I hate walking this big stretch of land. This barren tarmac nightmare. The problem of living in this medium sized city is that there are a lot of gaps in public transportation and I for one can’t believe that a first world country would have several major roads separated by a mile of unkempt sidewalk, were both cyclists and us filthy pedestrians have to co-exist in a symbiotic relationship.

Oh, well, that’s England for you. No wonder they are way thinner than the people from my country. My country, such a shithole right now, but, when you think about it, it’s been that way since it became independent. I guess it comes with the territory.
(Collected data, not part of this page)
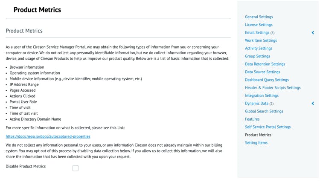Viewport: 320px width, 182px height.
Task: Navigate to the Features page
Action: click(252, 119)
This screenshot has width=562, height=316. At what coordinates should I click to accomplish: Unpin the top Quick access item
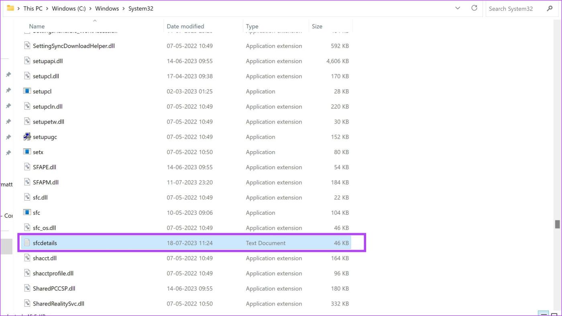(x=8, y=74)
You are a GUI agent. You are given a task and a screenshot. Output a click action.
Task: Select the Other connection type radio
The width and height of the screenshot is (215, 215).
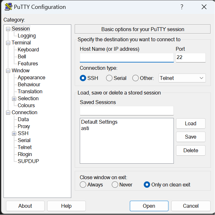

Somewhere around the second identikit bunch of council states, my ankle starts to throb in a ¾ beat, which doesn’t mix well with the 2-step grime blasting from one of the lower apartments. A guy in a hoodie does that ol’ handshake motion to either receive a baggy or payment from another hooded guy. We all are pond scum but there’s always a pecking order.
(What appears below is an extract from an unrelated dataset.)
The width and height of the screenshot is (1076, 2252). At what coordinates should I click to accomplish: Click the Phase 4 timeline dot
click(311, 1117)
Works for drug dealers, works for reviewers. It’s all business. I wait for the traffic light to bless my crossing of the road, another of those silly A-numbered things they have here that are either fully jammed or completely deserted. This one is the latter, because it’s 6 pm and people in this country evaporate after 5 pm.

Still, I wait for the green light for pedestrian crossing. I can see the supermarket is already closed and I tut disapprovingly. What if I need food after 5 pm? Heck, what if I need a cup of that thing that passes as coffee that sells at Starbucks? If I could own a place here, I’d make it a late night coffee joint and make millions. MILLIONS.

I jog a little and use both hands to vault over the railing, as someone decided that steps were too dangerous and they needed to build a long-ass ramp that takes about 3 minutes to use, only to descend 50 centimeters.

The more advanced the country, the more health and safety becomes daft, you know? Ah, sure, I complain, but I make a point to walk all the way to the white lines painted on the pavement that indicate it’s okay for me to cross an empty car park. There’s a little path that I can take between the main building and the car park that gets me to the other main road quicker than walking around. So I do that, careful not to disturb the yobs and neddies still drunk from the empty bottles of White Lightning surrounding their stupid bodies. Another zebra crossing, another 2 minute wait for the proverbial beep-beep-BEEP of the pelican crossing, that noise that sometimes wakes me up at night. No wonder the faces in this place are so gray and morose, no one can sleep without getting violently shaken by beeping.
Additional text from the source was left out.